To verify the values for partiton 3 run fdisk -lu again. The start value for partition 3 should be 9922560 and the System type VMFS.

Once done, rescan the vmhba in the vSphere Client (in Storage Adapters). If the values were correct, ESXi should detect the VMFS datastore.

Even if you are able to access the datastore at this point, I strongly recommend that you immediately backup the VMs and consider to reinstall the host.

Good Luck

André

GodTheHamster
Enthusiast
Enthusiast

well, now i see it in my fdisk -ul list, however when i go to rescan it does not show up, but when i go to add storage there is a VMFS datastore listed, but i cant use it, and there is 3.8Gbs of freespace that it wants to use. well, we tried, but i think in the end its gone. :|,

thanks for you help.

0 Kudos
GodTheHamster
Enthusiast
Enthusiast

Just for fun, i created a new VMFS partition using the add storage wizard. i see two VMFS paritions in fdisk, but only one shows up in vSpere client....not sure how to get the other one to add, or if i botched it and thats why i cant add it.

0 Kudos
GodTheHamster
Enthusiast
Enthusiast

hmmm, odd thing here, the new VMFS parition was created at 901 to 4845, and labled p2. the new one went from 4846 to the end. now i cant get the wizard to list any available drives to add a VMFS store. odd issues im seeing here, i think best bet here is to start over, new drives, make sure we get the suspsect one outta there and  start over.

0 Kudos
a_p_
Leadership
Leadership

For ESX(i) to recognize a VMFS partition, the partition type needs to be "FB" and the partition needs to be formatted with the VMFS file system.
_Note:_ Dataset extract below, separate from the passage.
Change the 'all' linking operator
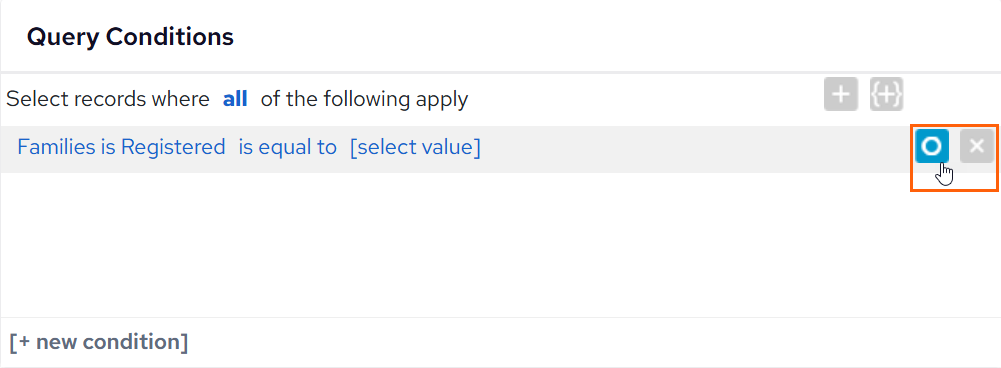The image size is (1001, 368). pos(235,99)
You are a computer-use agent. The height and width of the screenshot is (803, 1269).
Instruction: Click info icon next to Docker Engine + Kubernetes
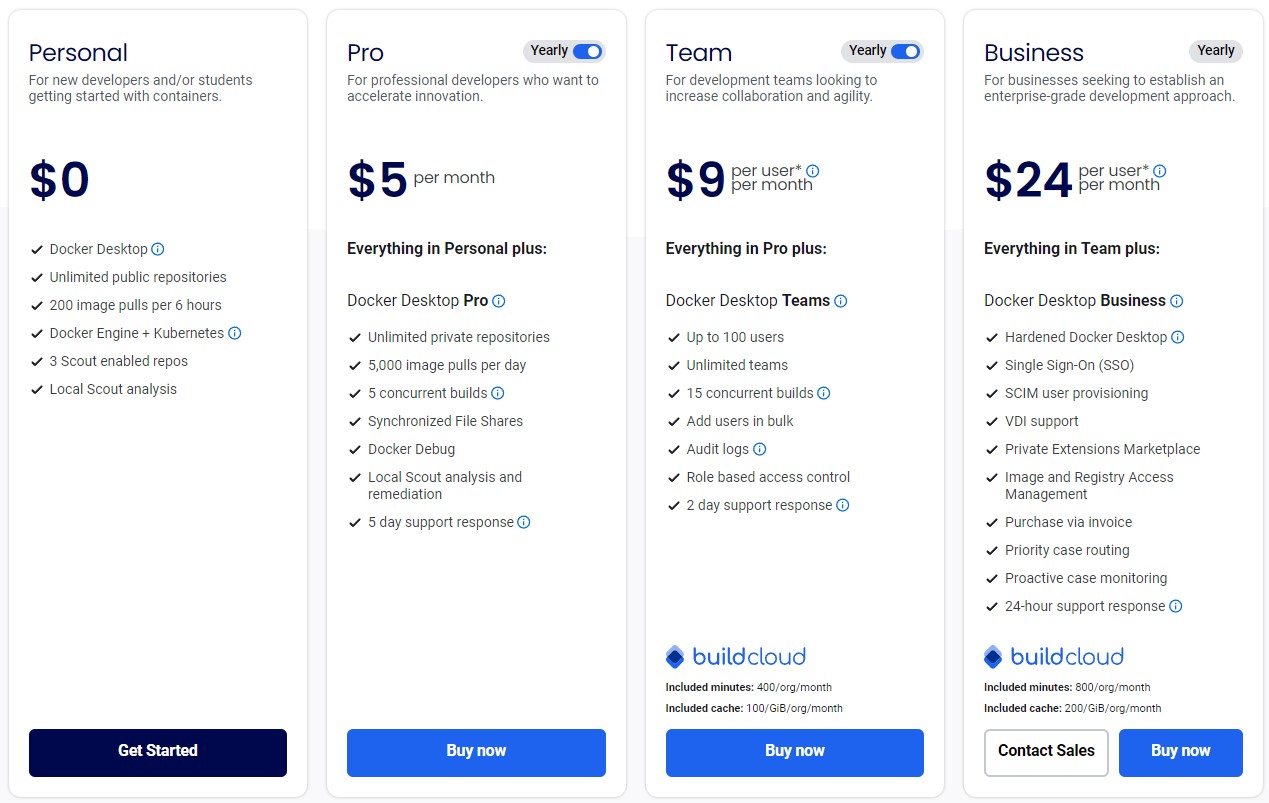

If it does not show up when rescanning the vmhba could mean that either the start cylinder is not correct or the file system on the partition is corrupt. However, to find out what's going on you would need to know the structure of the VMFS file system.

Btw. the reason why you see the small VMFS partition is that when you created it, it was formatted with the VMFS file system.

André

0 Kudos